Decisão judicial determinou que o Estado do Maranhão, por meio da Secretaria de Estado da Infraestrutura (Sinfra), elabore, no prazo de até 120 dias, o Projeto Executivo de Acessibilidade da Estrada de Ribamar (rodovia MA-201), no trecho entre o Condomínio Vitória e o Shopping Pátio Norte.
O projeto deverá especificar todas as intervenções necessárias para garantir acessibilidade no local, em conformidade com as normas técnicas brasileiras, especialmente a ABNT NBR 9050:2020, além das diretrizes do Conselho Nacional de Trânsito (Contran) para implantação de sinalização semafórica sonora.
Após a aprovação do Projeto Executivo pela Vara de Interesses Difusos e Coletivos, o Estado deverá iniciar as obras no prazo máximo de 60 dias. A conclusão dos trabalhos deverá ocorrer em até dois anos, contados a partir do início da execução.
Etapas da obra
Na sentença, o juiz Douglas de Melo Martins, titular da Vara de Interesses Difusos e Coletivos, estabeleceu que a execução ocorrerá em duas fases. A primeira etapa, correspondente a 50% da obra, deverá ser finalizada em até um ano. A segunda etapa, referente aos 50% restantes, deverá ser concluída ao término do segundo ano.
Em caso de descumprimento dos prazos fixados, foi estabelecida multa diária de R$ 10 mil. O Estado também deverá encaminhar, a cada seis meses, relatórios detalhados à Vara e ao Ministério Público, com informações sobre o andamento físico e financeiro da obra, além da verificação do cumprimento das normas de acessibilidade.

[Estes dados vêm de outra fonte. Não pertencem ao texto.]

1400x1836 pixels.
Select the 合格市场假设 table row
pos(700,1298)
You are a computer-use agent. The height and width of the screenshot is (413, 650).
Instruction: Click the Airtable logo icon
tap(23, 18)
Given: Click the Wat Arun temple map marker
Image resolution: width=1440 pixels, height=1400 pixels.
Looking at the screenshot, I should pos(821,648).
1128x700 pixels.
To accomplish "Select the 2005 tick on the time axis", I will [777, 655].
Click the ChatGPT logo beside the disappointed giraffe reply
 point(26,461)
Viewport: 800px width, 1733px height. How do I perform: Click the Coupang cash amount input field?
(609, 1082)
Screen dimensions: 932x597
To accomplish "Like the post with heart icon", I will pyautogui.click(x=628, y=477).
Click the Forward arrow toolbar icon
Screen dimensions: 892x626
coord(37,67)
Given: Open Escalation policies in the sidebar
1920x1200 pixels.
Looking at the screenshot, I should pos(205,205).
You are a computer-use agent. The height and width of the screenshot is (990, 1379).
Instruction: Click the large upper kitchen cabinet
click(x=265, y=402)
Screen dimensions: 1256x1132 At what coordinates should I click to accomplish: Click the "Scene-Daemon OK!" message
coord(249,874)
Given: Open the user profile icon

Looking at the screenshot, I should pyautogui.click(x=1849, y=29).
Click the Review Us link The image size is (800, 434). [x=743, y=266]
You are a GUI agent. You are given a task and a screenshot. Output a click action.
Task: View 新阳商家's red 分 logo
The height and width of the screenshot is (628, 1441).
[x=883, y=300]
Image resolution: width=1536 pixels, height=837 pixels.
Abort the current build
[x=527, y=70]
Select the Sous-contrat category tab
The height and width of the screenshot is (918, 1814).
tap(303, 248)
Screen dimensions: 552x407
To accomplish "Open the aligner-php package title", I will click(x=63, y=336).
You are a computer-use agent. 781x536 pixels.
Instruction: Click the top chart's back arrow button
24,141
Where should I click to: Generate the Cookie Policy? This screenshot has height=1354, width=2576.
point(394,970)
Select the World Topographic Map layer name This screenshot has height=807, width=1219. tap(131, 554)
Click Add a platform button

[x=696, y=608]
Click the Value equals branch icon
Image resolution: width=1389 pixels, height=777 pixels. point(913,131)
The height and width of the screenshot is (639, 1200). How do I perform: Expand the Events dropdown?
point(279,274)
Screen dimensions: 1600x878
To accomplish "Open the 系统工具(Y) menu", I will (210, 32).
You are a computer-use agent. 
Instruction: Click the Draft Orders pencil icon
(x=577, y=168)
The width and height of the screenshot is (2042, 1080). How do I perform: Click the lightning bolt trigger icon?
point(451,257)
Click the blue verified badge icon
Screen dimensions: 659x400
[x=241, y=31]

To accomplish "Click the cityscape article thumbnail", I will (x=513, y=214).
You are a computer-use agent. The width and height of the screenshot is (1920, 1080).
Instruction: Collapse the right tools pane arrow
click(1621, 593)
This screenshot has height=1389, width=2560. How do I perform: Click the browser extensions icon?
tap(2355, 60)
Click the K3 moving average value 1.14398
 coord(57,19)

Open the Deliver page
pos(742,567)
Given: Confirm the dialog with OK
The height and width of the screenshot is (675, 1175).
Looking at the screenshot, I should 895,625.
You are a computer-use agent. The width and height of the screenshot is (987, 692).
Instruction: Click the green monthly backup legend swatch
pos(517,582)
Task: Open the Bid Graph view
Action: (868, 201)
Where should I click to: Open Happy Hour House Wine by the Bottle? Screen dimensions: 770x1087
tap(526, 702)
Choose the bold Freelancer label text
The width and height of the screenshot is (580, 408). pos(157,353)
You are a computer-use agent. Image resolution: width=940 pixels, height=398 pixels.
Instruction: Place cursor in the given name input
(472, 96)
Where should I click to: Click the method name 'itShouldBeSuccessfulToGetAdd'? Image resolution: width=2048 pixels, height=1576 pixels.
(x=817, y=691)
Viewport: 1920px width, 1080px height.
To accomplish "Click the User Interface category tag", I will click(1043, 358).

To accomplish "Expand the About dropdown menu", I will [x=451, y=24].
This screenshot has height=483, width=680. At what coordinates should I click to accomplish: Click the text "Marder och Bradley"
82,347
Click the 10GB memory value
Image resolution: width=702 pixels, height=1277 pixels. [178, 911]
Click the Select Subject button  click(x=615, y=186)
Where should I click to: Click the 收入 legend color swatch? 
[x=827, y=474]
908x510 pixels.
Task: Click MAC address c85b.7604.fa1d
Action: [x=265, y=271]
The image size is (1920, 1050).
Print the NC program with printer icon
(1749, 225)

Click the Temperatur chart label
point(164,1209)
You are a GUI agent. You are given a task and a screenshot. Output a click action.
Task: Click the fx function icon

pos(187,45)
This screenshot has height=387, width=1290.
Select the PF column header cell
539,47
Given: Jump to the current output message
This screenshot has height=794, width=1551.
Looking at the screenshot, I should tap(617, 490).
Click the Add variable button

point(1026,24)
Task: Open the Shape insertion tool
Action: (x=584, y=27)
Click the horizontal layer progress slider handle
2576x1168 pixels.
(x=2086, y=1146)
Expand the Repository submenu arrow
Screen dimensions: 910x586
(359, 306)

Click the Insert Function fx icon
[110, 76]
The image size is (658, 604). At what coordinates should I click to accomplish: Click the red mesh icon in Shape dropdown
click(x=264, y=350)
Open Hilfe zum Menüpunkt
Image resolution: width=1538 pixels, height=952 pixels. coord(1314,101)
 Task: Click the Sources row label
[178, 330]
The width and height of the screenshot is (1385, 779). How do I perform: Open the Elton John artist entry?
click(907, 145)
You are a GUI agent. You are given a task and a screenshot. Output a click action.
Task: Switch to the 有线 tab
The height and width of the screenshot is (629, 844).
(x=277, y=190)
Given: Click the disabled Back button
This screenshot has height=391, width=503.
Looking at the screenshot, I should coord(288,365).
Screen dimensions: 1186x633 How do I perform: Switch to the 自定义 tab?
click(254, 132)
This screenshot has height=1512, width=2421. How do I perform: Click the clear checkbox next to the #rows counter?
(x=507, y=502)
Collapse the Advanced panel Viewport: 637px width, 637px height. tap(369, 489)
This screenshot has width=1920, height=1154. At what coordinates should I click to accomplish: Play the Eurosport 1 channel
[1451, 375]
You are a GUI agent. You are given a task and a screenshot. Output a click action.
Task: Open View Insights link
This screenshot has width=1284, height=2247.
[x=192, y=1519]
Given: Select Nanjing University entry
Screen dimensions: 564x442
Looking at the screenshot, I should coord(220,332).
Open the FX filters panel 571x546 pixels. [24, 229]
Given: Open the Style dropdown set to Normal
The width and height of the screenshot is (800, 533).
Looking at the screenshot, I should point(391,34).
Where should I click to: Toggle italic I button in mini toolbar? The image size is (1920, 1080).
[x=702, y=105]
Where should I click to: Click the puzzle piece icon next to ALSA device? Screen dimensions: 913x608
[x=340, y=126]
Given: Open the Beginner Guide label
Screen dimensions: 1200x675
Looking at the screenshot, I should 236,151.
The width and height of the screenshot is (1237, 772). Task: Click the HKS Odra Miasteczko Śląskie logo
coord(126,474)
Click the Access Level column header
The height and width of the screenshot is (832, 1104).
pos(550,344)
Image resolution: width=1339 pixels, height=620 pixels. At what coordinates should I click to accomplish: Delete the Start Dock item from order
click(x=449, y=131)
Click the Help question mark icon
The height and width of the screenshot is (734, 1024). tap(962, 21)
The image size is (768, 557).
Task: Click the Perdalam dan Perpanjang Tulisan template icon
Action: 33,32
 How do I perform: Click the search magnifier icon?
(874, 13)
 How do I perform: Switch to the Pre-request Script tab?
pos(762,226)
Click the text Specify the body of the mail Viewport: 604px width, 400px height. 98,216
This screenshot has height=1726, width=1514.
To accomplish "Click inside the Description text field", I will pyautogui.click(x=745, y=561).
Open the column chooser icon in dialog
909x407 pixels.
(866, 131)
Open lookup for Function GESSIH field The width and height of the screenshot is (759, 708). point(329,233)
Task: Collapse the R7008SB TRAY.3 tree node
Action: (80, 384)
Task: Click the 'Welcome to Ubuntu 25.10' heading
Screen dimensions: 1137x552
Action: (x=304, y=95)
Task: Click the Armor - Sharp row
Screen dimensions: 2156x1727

Ao considerar a extensão e a complexidade da rodovia MA-201, o magistrado destacou que a execução deve ocorrer de forma estruturada, permitindo o planejamento e a adequada alocação de recursos pelo Poder Executivo, sem provocar desequilíbrio abrupto nas contas públicas.
Parecer técnico aponta falhas
De acordo com Parecer Técnico de Acessibilidade anexado ao processo, foram identificadas diversas irregularidades no trecho, como ausência de rebaixamento de calçadas, rampas com inclinação inadequada, pisos instáveis e falta de sinalização sonora, o que torna a via inacessível para pessoas com deficiência.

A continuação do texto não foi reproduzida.